**Records to process**.
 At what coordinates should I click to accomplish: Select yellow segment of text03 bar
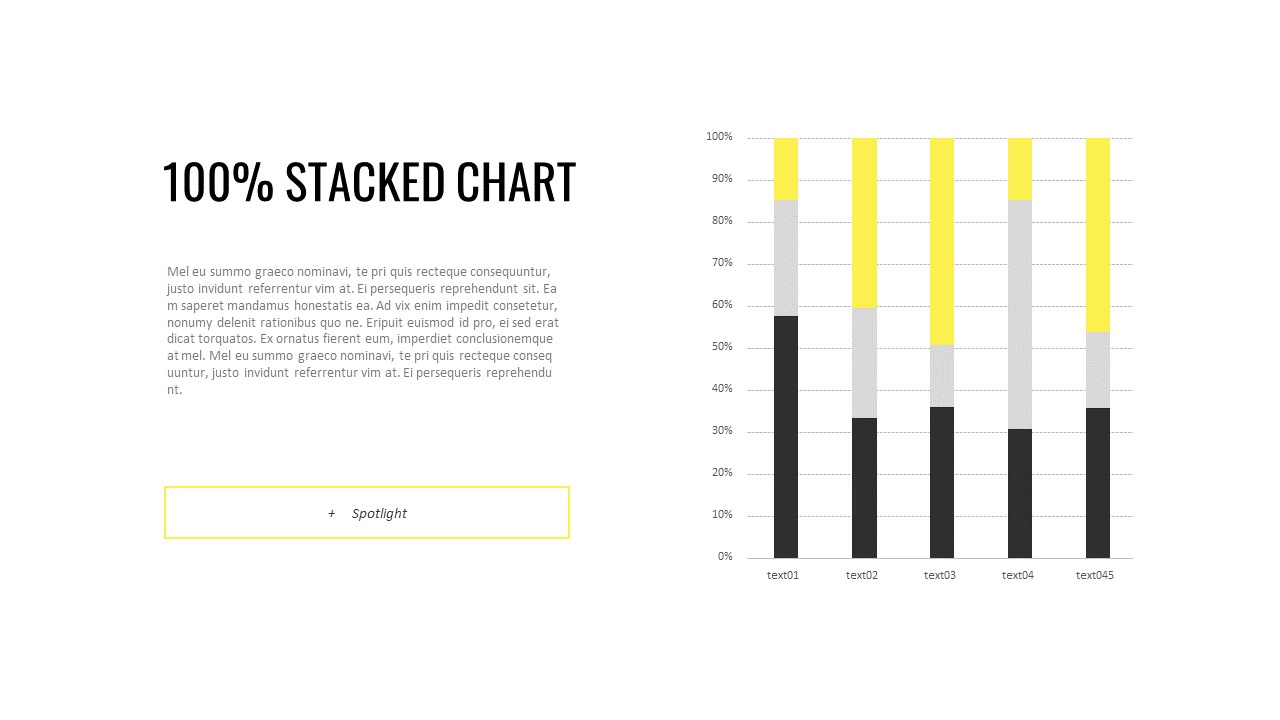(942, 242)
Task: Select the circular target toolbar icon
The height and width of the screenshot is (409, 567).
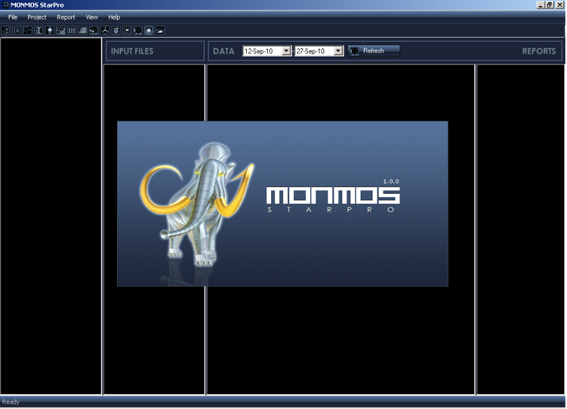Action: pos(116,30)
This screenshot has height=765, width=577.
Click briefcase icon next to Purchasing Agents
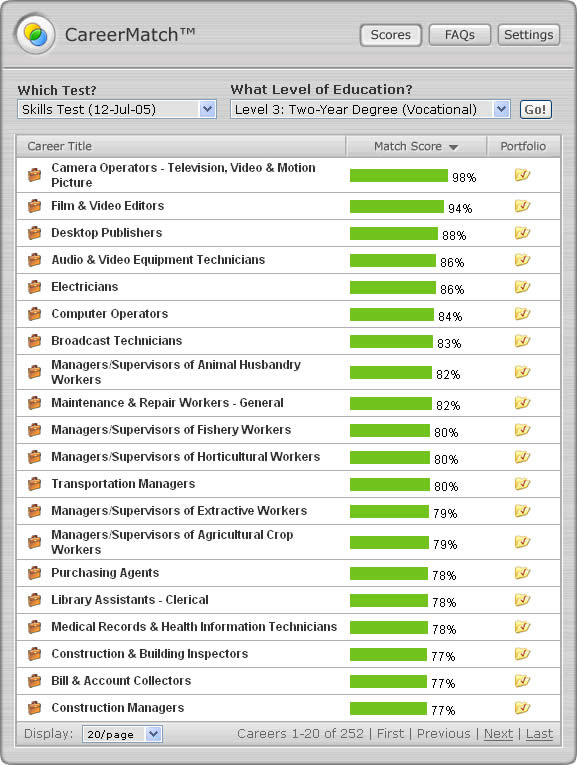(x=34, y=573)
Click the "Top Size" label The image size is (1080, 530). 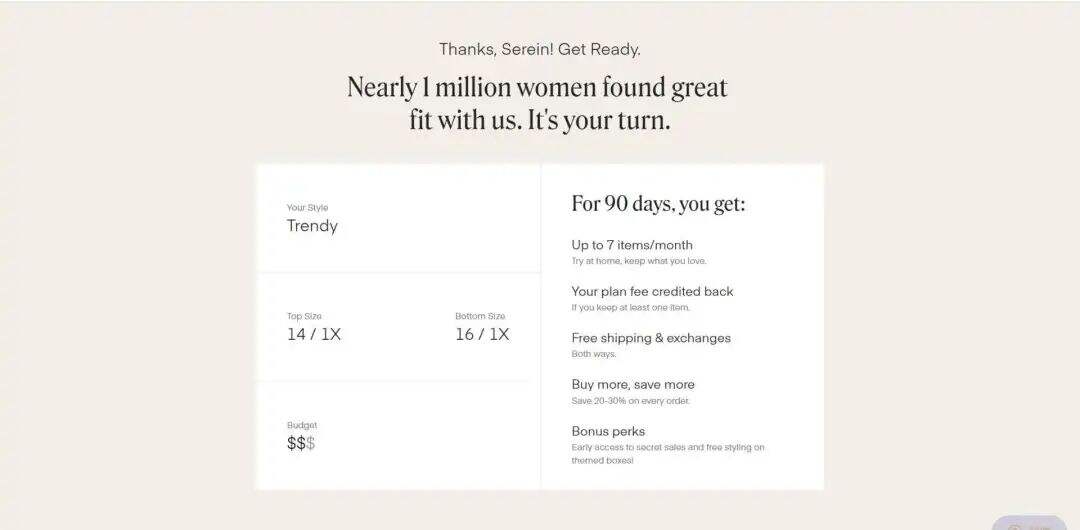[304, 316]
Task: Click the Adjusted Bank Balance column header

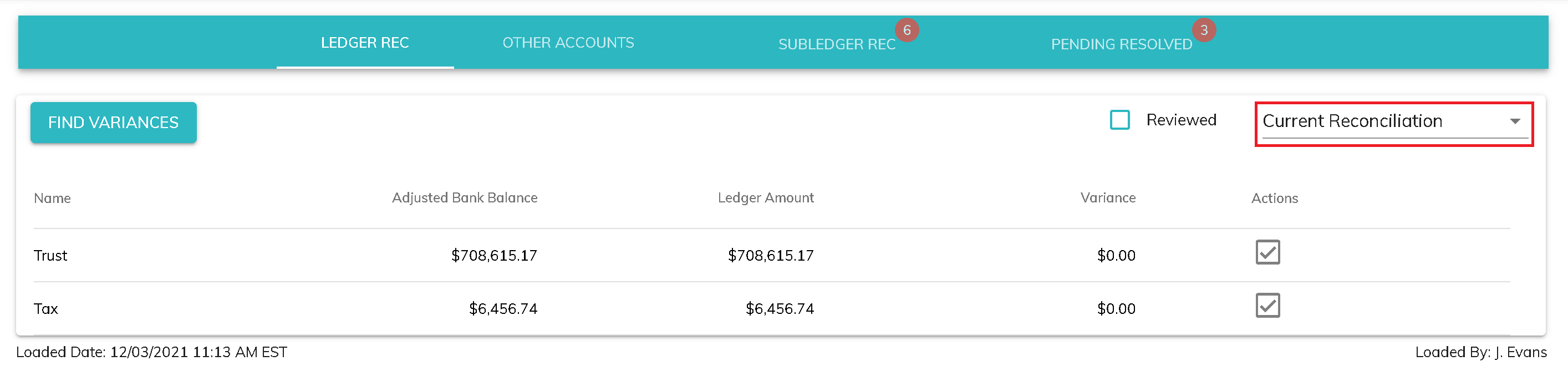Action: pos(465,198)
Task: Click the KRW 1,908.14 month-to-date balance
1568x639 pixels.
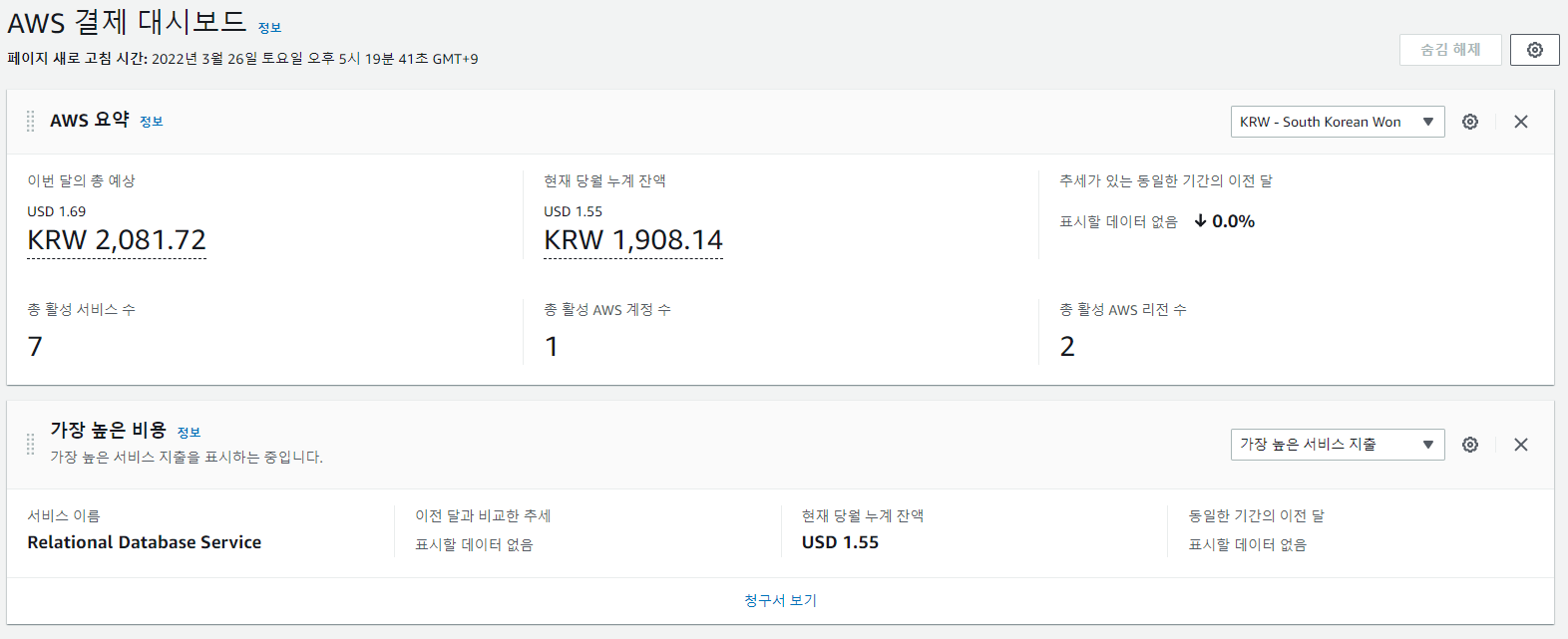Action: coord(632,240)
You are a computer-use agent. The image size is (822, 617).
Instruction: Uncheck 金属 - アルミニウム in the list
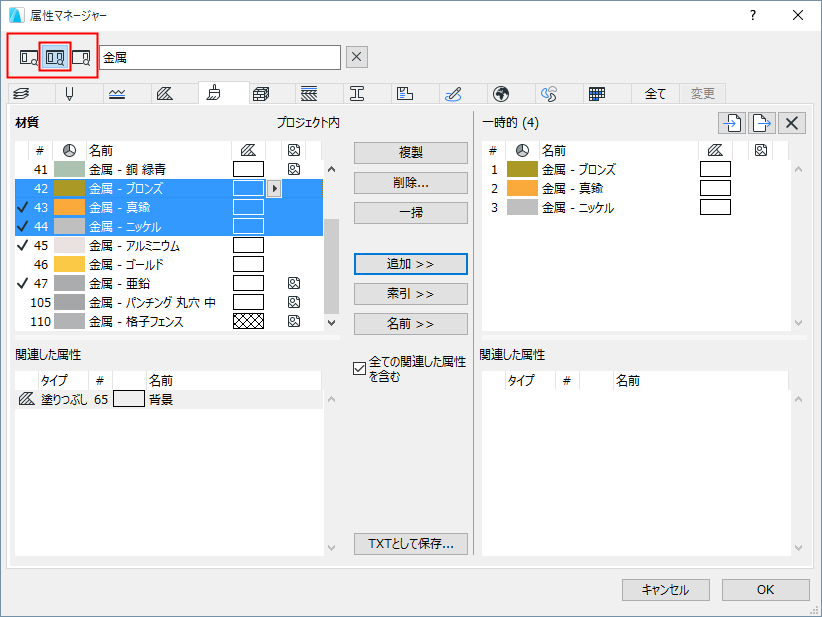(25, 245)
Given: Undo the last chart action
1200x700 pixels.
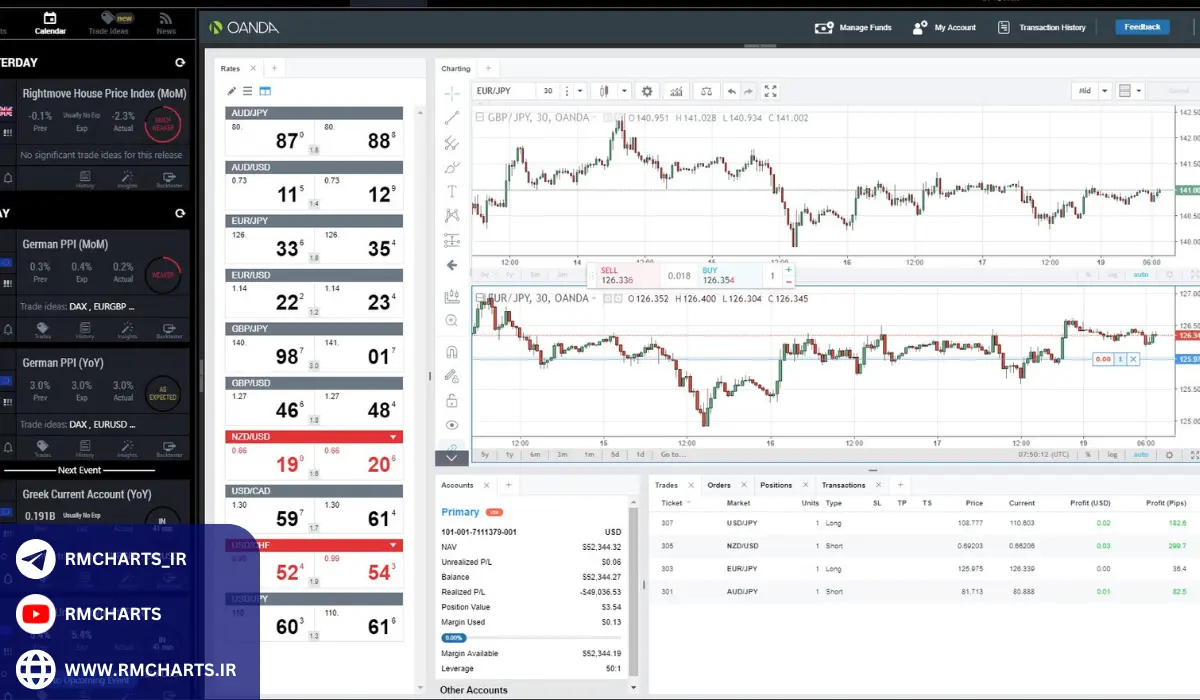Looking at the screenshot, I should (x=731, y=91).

**What to do**. Reproduce exactly the lines above that run from the one with "Task: Click the KRW" to the one with "Given: Undo the last chart action", both included, leaving pictures out.

**Output**.
Task: Click the KRW 1,908.14 month-to-date balance
1568x639 pixels.
Action: coord(632,240)
You are a computer-use agent. The image size is (822, 617).
Instruction: Uncheck 金属 - アルミニウム in the list
(25, 245)
Given: Undo the last chart action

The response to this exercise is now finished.